[[ Extracted material, beginning ]]
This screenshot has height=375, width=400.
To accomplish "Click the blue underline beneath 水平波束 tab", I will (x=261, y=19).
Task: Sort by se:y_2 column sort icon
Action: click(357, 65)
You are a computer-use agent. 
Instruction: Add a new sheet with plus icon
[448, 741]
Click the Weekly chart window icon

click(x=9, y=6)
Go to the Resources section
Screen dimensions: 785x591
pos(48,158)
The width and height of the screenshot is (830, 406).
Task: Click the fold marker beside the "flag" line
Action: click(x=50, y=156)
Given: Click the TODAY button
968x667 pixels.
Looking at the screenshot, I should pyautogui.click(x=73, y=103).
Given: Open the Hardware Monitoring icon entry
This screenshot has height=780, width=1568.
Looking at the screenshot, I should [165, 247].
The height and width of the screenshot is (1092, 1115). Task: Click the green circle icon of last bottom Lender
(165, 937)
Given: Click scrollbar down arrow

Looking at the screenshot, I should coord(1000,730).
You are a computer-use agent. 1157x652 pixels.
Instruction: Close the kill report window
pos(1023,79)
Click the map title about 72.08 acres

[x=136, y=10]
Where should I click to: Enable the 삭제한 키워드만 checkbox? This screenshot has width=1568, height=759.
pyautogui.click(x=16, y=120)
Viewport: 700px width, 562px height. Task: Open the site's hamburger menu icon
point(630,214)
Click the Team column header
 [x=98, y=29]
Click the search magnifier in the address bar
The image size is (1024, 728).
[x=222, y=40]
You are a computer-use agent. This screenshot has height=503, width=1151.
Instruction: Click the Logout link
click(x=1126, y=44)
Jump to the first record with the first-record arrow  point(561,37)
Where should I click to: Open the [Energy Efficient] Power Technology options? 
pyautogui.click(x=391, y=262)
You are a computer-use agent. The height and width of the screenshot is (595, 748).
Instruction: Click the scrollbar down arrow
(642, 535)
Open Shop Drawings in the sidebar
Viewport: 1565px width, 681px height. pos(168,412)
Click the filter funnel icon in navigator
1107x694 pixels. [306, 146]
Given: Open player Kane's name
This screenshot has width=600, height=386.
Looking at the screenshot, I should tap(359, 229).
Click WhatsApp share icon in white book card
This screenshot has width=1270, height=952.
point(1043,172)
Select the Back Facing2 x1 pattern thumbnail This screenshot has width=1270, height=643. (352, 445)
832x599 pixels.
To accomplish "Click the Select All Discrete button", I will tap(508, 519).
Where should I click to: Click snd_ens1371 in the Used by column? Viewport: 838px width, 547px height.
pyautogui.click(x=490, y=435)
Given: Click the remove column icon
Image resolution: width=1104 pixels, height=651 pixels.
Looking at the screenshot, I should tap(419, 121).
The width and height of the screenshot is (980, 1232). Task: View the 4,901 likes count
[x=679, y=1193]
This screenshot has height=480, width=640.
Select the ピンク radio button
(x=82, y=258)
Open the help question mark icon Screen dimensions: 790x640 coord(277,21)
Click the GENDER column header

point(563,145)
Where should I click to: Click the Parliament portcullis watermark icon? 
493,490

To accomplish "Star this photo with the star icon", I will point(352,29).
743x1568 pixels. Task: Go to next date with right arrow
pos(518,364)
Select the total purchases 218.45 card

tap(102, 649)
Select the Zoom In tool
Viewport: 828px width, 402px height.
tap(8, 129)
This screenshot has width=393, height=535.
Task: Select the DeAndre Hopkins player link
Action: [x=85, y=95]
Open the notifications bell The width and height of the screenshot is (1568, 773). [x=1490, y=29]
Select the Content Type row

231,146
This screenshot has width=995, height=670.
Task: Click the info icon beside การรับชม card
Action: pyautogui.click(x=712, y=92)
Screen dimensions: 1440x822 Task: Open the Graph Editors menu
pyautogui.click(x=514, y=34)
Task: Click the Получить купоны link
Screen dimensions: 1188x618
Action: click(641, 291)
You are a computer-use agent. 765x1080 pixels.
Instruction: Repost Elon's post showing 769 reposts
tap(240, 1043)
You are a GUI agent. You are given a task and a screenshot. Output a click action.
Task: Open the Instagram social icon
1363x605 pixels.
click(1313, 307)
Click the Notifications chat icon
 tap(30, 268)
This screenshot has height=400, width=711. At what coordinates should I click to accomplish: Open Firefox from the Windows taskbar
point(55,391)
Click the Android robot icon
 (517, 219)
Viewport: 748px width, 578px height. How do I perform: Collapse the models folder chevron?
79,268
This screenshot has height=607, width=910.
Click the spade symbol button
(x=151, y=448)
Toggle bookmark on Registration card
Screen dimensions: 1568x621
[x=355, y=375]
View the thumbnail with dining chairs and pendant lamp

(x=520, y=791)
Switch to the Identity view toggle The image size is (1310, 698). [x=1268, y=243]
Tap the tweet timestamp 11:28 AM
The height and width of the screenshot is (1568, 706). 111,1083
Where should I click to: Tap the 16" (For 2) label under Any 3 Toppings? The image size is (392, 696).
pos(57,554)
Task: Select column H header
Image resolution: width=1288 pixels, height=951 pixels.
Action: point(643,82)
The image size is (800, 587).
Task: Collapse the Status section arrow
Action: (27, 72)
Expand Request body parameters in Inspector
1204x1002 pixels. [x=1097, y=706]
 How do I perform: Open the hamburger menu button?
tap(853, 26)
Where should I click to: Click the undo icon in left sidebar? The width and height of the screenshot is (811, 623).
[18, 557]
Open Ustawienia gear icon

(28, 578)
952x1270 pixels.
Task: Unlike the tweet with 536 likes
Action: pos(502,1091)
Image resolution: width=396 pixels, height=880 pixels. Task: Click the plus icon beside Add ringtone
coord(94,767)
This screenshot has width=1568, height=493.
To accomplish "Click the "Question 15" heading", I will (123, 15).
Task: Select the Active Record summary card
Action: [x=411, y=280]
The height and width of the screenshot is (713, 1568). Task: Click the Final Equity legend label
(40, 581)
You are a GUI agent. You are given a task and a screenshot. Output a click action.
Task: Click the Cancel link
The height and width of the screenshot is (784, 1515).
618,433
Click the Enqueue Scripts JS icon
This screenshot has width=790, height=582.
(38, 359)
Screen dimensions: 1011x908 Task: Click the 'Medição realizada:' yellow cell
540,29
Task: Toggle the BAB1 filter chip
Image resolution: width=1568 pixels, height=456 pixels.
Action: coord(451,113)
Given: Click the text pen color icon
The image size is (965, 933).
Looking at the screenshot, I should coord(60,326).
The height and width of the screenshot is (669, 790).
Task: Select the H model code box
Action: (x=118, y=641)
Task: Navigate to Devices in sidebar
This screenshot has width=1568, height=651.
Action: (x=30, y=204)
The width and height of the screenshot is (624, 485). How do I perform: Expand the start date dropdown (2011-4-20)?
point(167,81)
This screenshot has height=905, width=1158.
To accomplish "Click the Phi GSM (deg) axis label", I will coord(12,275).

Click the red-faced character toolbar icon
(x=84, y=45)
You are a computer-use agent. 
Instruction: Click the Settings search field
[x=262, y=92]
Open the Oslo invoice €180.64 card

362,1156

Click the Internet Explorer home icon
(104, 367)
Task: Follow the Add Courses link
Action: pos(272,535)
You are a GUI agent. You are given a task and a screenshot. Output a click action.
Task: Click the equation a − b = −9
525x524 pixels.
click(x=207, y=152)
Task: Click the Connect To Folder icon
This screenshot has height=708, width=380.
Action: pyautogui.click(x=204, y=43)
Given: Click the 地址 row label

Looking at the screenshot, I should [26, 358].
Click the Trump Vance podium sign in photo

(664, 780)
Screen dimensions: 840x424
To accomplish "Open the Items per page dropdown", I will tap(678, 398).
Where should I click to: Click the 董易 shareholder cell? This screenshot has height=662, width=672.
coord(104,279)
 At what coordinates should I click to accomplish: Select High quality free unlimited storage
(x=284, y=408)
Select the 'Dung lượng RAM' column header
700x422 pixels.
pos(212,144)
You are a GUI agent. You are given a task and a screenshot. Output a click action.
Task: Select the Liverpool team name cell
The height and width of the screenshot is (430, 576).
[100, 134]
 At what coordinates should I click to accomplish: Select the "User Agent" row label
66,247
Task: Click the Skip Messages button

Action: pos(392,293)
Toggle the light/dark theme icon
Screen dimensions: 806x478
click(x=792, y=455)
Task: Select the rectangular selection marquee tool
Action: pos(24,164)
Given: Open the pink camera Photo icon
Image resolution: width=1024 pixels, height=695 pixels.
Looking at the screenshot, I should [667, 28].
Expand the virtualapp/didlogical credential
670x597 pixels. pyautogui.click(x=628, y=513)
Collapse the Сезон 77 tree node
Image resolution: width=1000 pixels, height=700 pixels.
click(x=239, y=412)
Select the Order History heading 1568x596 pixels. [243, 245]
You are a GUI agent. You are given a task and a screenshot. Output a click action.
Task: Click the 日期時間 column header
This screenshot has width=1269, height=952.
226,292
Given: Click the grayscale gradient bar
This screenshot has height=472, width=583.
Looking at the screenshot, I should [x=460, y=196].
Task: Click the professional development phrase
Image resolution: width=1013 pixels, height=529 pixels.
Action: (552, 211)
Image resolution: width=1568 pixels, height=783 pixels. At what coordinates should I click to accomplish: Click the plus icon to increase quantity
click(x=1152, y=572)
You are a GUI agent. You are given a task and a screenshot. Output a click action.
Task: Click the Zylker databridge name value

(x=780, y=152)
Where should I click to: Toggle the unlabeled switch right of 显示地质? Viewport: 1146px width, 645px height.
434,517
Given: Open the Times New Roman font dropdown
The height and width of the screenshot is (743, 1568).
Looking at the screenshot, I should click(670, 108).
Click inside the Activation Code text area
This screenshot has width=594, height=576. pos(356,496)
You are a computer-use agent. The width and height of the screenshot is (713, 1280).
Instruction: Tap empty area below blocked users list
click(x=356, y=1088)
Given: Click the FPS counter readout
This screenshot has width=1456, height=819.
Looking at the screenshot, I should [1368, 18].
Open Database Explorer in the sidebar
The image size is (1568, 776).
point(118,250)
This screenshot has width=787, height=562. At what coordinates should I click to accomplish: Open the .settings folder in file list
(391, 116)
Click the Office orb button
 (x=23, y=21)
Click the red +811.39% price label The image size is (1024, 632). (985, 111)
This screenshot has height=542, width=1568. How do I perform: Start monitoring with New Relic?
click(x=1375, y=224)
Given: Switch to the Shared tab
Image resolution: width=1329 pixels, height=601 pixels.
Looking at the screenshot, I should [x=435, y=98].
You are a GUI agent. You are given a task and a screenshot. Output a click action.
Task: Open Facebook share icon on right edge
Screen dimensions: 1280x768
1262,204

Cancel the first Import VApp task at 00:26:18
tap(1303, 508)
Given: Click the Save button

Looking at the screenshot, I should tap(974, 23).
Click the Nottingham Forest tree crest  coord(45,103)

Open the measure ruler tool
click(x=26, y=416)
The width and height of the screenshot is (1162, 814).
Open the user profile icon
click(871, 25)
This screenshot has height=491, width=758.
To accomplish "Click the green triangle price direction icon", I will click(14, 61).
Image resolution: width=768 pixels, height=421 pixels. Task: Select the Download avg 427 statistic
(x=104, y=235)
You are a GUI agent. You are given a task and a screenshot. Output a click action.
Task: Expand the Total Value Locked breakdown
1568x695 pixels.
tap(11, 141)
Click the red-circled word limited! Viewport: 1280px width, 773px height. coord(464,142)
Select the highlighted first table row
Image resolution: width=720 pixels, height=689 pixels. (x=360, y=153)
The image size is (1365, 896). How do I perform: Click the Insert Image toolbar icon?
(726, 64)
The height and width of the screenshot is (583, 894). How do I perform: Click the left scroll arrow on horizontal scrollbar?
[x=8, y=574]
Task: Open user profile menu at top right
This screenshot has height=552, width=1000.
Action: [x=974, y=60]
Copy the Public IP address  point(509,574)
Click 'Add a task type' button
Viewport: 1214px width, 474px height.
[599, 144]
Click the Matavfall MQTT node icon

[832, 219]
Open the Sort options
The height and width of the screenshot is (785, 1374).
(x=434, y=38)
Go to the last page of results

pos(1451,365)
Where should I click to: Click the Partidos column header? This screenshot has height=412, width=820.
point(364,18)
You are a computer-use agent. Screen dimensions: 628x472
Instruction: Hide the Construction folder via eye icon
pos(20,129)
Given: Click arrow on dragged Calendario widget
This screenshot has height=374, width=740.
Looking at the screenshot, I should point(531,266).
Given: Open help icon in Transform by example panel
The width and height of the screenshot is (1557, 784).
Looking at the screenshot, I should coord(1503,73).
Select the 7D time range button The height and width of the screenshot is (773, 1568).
[[ Extracted material, end ]]
■ **Task objective**:
Reproduce, word for word and in full, only the lines above that start at the line with "Instruction: Click the scrollbar down arrow" and run through the line with "Select the Zoom In tool", both ends included.

■ **Solved problem**:
Instruction: Click the scrollbar down arrow
(642, 535)
Open Shop Drawings in the sidebar
Viewport: 1565px width, 681px height. pos(168,412)
Click the filter funnel icon in navigator
1107x694 pixels. [306, 146]
Given: Open player Kane's name
This screenshot has width=600, height=386.
Looking at the screenshot, I should tap(359, 229).
Click WhatsApp share icon in white book card
This screenshot has width=1270, height=952.
point(1043,172)
Select the Back Facing2 x1 pattern thumbnail This screenshot has width=1270, height=643. (352, 445)
832x599 pixels.
To accomplish "Click the Select All Discrete button", I will tap(508, 519).
Where should I click to: Click snd_ens1371 in the Used by column? Viewport: 838px width, 547px height.
pyautogui.click(x=490, y=435)
Given: Click the remove column icon
Image resolution: width=1104 pixels, height=651 pixels.
Looking at the screenshot, I should tap(419, 121).
The width and height of the screenshot is (980, 1232). Task: View the 4,901 likes count
[x=679, y=1193]
This screenshot has height=480, width=640.
Select the ピンク radio button
(x=82, y=258)
Open the help question mark icon Screen dimensions: 790x640 coord(277,21)
Click the GENDER column header

point(563,145)
Where should I click to: Click the Parliament portcullis watermark icon? 
493,490

To accomplish "Star this photo with the star icon", I will point(352,29).
743x1568 pixels. Task: Go to next date with right arrow
pos(518,364)
Select the total purchases 218.45 card

tap(102, 649)
Select the Zoom In tool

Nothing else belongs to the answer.